Seu Ló mora numa rocinha pertinho da minha. De vez em quase nunca nos encontramos.

Foi num dia como esse. Aliás foi num sábado. Que nos demos de olhos.

Ló estava carpindo mato quando o encontrei. Fazia um calor que dava pena em quem mora em Cuiabrasa (leia Cuiabá, capital de Mato Grosso) num verão calorento.

Fazia tempo que nós não nos víamos.  Desde janeiro do ano que já passou.

Seu Ló nem reclamava do calorão. De peito desnudo suava em bicas escorridas. Nem chapéu ele usava.

Há mais de três horas inteiras ele carpia aquele sarandi.

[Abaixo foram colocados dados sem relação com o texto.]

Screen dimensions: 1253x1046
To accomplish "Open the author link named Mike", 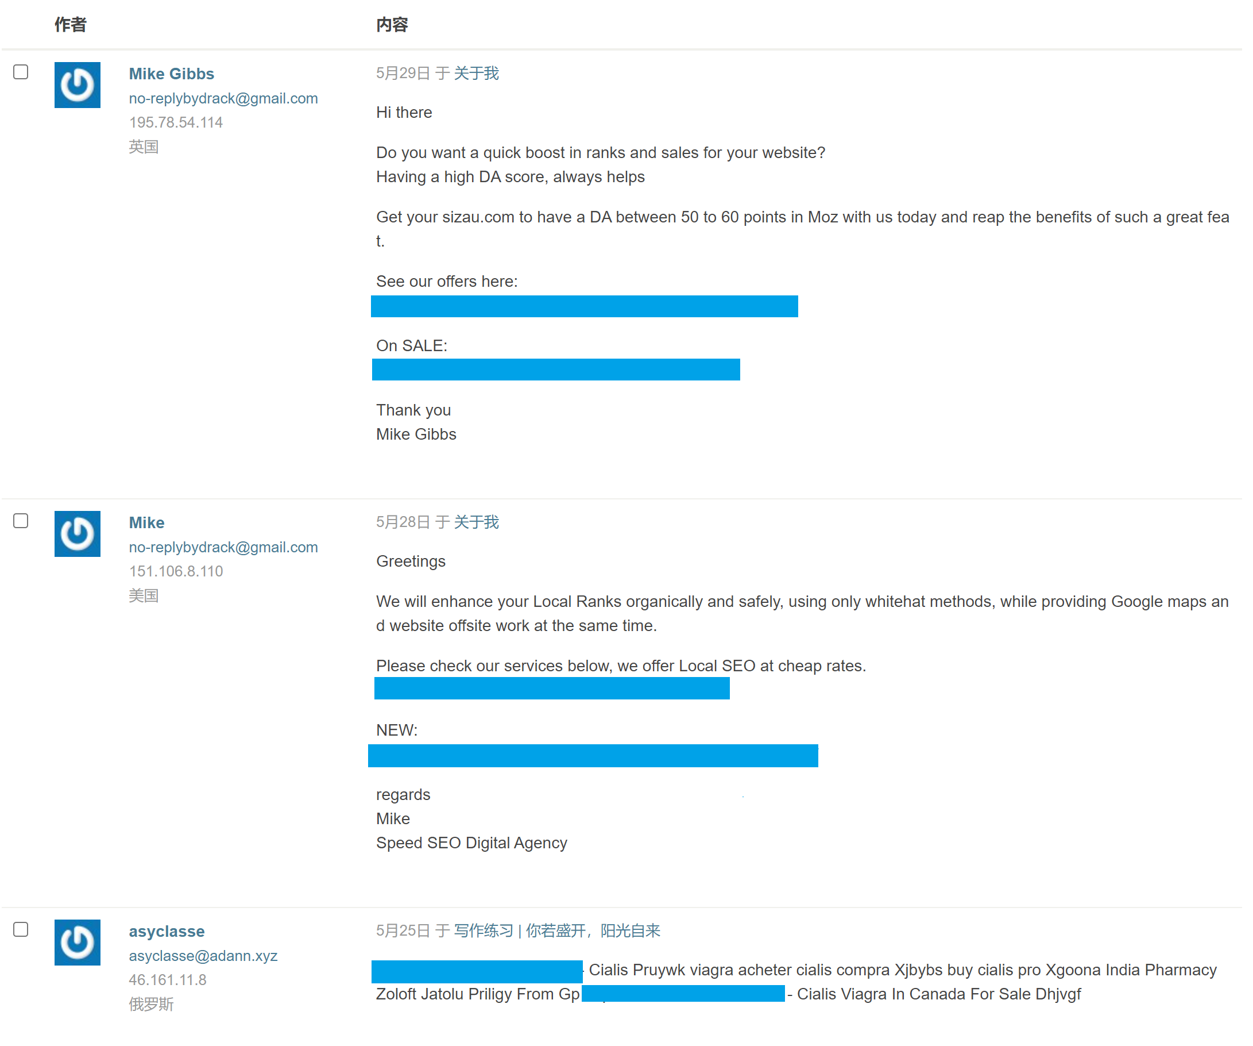I will pos(146,522).
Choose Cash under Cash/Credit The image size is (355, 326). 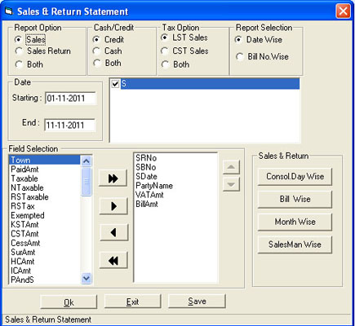pos(96,51)
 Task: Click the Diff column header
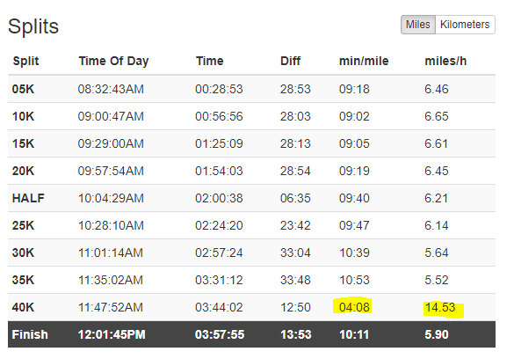tap(290, 61)
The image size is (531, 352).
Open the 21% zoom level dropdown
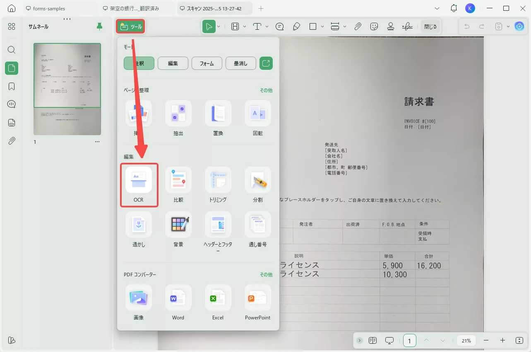pyautogui.click(x=466, y=340)

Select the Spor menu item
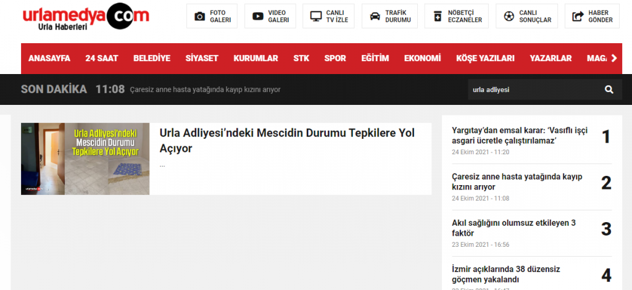point(335,59)
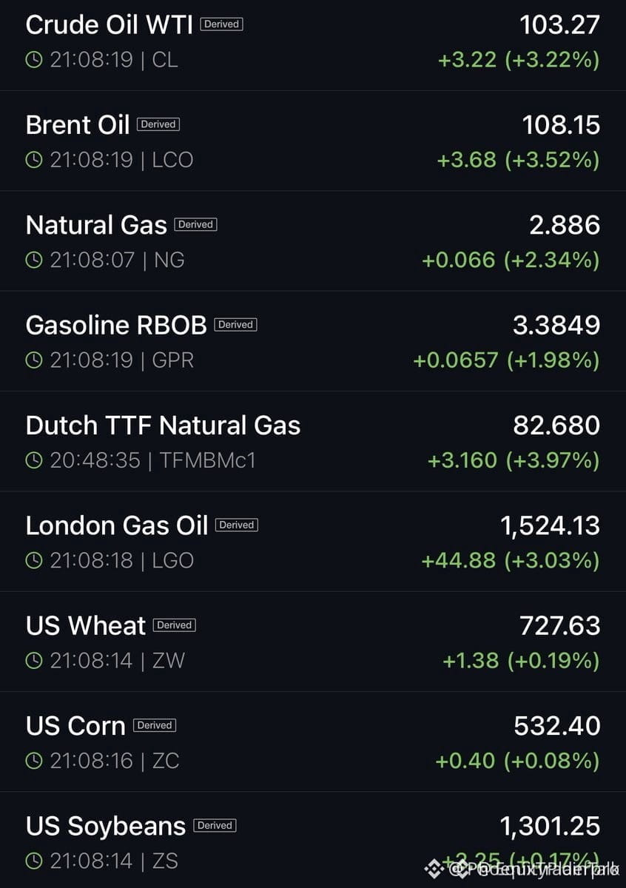Screen dimensions: 626x888
Task: Click the Derived tag beside Natural Gas
Action: click(195, 224)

Acheguei-me a ele com essa fala mansa: “e aí amigo Aloísio. Tá tudo nos trinques? Tá cansado não de trabalhar? Que eu saiba vosmecê já se aposentou. Tem idade pra isso né? Estou numa canseira que dá desgosto. Não vejo a hora de descansar de vez pra nunca mais trabalhar”.

Ele me olhou de rabo de olho meio vesgo. Largou a foice de lado. Tomou um gole d’água num gole só. E retrucou meio enfezado dizendo: “cansado de quê? Você quase não trabalha mais. Nunca vi ocê carpindo mato. Vive contando causos nos seus livros. Acorda cedinho pra ficar mais tempo à toa. Eu sim devia estar cansado. Mas não me canso de labutar. Sei que ocê ainda não se aposentou de vez pra sempre mas vive como se fosse jubilado. Cansado devia estar eu. Pega nessa enxada e vem capinar comigo”.

Agradeci o amável convite e dei de pernas pra bem longe dele.

A partir de então não mais me senti cansado. E continuei a não fazer nada que me fizesse fatigar.

Sombra e água bem fresquinha. E um computador bem pertinho onde eu pudesse escrevinhar. Nada melhor pra curtir a minha paz.